No problem in debugging is more annoying than the heisenbug. Named after the physicist Werner Heisenberg, who observed that the observer of an experiment can influence its outcome, these bugs can be seen only when you’re not looking. A heisenbug can happen at any time and at any place in your programs, but, of course they happen most often under deadline pressure and in a file that no one has touched in a long time, which is just Murphy’s law making your life even more interesting.

Often no amount of logging will help you find a heisenbug. You have to sneak up on it, or take a different approach. Which approach you take depends on what kind of system you’re building and what kind of tools you have. I‘ve sat with another engineer and an oscilloscope trying to find one of these beasts in a system. It took a week, but after we were done we had fixed the bug and were able to ship the product. You’ll note that almost all heisenbugs are showstoppers—no shipping products with those in there.

One technique for tracking down such bugs is to use a debugger’s watchpoint support, in particular if the watchpoints have hardware support. A watchpoint allows the person debugging the program to tell the debugger to stop the program whenever a variable is written, read, or either of the two happens. Since most of the heisenbugs I’ve hunted are related to inappropriate data access or small amounts of pointer smashing, this has been an invaluable tool in finding such problems. Of course, this won’t work if compiling the code with debugging turned on hides the heisenbug; in that case you’ll have to get craftier, but the watchpoint is a good first step when the normal use of a debugger or logging doesn’t help.

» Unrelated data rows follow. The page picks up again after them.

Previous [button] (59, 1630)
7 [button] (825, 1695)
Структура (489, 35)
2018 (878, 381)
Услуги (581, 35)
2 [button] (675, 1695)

A nontechnical aid in these situations is rest. If you have been staring at the same bug, slowly sipping very black coffee from your favorite mug for 8 or 12 hours, you’ve probably gotten (a) a bad case of the jitters and (b) nowhere near figuring out the problem. Take a walk, take a nap, take a shower—the first two will help your mind to relax and perhaps find another route to a solution, and the latter will make anyone still in the office more likely to sit near you and help you out.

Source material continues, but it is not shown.